I am not sure, but I do know that your brain is making associations with everything you experience, whether you like it or not. Might as well use those associations for something useful.
I thought of a simpler technique the other day that uses triggers like fear or pleasure. Fearful incidents people tend to remember very clearly. Imagine you have a big test and need to do a lot of memorization you could turn it into a fearful experience that will really burn it into your memory but without making dozens of crazy associations. Take a hammer, spread your fingers open wide on a table. Start saying out loud the things you need to memorize while hitting between your fingers with the hammer. I have not tried this myself but I am guessing that the information will be written to the brain as part of the fearful experience making the information easy to pull up for a test.
This technique does have a cost. Every time you activate your amygdala (which, in turn, activates your sympathetic nervous system, which primes your body for fight or flight mode), it becomes more sensitive both in the moment and the future. You don't want to be in fight or flight mode. It's enormously unhealthy and hard on your body. Moreover, it inhibits your medial prefrontal cortex, which is your "head" in coloquial terms, the region of your brain that houses rational, abstract thought, making it harder to think straight. Fear is the mind killer.

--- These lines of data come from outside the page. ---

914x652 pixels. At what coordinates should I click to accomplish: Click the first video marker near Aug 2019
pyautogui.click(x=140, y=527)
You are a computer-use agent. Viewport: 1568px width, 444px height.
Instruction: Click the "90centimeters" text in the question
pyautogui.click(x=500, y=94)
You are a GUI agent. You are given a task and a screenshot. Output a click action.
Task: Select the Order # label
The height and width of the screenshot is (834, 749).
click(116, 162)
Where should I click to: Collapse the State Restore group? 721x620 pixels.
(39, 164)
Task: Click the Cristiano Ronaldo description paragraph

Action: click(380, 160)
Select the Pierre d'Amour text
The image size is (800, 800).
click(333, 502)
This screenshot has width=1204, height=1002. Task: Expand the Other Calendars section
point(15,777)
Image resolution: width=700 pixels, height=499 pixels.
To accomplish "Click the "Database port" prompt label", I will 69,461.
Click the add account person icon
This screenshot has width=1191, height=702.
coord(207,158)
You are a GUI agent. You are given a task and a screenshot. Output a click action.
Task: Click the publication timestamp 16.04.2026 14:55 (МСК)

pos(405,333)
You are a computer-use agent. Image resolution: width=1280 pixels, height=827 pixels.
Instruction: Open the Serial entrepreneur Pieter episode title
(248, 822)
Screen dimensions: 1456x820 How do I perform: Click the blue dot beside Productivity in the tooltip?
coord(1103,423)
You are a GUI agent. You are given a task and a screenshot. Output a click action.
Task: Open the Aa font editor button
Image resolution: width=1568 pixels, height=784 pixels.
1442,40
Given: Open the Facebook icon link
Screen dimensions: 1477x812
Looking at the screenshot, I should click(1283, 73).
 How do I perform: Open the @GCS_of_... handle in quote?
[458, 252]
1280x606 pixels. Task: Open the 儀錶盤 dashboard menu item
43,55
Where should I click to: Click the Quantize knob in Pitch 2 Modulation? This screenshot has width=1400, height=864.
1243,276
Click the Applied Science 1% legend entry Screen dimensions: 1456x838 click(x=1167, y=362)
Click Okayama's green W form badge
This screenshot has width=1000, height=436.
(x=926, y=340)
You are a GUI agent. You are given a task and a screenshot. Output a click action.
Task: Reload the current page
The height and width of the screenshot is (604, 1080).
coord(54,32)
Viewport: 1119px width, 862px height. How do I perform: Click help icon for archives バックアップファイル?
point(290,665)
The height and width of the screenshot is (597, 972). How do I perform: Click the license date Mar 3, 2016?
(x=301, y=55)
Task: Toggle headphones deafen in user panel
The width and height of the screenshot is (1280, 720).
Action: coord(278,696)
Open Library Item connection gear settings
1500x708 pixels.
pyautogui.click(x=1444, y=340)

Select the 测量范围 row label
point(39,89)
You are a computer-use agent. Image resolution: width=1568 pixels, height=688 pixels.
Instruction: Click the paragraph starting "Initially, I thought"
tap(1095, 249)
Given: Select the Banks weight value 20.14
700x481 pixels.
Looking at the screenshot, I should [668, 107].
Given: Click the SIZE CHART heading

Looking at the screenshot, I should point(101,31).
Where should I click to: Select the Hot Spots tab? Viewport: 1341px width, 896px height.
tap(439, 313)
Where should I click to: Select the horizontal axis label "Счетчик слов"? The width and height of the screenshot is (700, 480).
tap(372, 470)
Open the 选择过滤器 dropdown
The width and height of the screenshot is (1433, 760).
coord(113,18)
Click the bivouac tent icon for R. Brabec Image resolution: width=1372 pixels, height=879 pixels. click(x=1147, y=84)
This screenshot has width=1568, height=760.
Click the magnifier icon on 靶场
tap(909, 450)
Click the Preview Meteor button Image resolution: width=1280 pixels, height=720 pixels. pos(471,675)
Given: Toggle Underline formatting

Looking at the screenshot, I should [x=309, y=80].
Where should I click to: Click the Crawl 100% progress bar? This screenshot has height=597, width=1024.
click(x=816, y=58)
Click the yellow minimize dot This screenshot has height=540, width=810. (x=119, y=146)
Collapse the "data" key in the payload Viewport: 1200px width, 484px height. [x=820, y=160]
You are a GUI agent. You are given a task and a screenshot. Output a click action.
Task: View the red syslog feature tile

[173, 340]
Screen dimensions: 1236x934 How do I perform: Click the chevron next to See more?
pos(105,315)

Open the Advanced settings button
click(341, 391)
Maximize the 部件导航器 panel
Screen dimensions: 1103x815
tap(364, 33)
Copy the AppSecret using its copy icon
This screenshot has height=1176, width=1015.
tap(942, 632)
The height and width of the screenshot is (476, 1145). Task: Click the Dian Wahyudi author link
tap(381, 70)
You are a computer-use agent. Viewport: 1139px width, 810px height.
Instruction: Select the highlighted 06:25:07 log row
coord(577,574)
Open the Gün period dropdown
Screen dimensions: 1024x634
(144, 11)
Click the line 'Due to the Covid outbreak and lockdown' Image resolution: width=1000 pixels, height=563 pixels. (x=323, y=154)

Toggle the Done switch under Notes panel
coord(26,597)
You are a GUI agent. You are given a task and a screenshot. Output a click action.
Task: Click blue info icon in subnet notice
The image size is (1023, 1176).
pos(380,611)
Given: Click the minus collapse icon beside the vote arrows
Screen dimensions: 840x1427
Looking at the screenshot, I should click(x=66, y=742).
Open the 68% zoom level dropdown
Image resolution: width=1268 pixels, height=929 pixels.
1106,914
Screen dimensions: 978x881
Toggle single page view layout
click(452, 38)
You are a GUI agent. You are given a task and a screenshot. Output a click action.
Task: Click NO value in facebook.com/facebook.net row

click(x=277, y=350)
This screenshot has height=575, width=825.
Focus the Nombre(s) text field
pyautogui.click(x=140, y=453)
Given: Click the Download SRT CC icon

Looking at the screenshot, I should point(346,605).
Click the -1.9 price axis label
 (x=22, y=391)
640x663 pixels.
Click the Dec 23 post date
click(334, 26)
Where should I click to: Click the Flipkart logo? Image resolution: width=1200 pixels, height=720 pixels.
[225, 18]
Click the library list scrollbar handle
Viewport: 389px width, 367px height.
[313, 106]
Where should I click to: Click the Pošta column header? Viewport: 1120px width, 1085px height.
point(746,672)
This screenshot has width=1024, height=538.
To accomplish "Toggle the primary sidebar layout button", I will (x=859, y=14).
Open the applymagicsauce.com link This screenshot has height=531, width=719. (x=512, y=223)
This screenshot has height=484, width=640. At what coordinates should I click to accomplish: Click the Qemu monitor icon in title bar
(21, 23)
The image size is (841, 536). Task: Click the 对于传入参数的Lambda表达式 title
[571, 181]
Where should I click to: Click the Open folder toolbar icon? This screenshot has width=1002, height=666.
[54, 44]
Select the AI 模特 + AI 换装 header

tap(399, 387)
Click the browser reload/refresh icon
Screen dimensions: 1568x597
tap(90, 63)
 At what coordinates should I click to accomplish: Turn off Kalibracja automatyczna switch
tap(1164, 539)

I think if you did that enough it would go the way of the crazed runner chasing dog technique that I used a few times.
It goes like this.
You are running and a dog chases you. So you run toward the dog acting like a lunatic. I've tried this and the dog does run away. But only the first time. The second time (that I tried) the dog was on to it and continued the confrontation.
What works for me is being very annoyed about something because I forgot it in a test. It's the best way to remember things so far - just do them wrong once when it counts.
I lost a spelling bee on "tawny" when I was a child. I had never noticed seeing or hearing the word before, but I sure noticed it when I saw it five years later.
I still vividly remember the moment a week later when I dislodged the lost and then found spelling bee study guide that was jammed behind the drawer of my nighttable.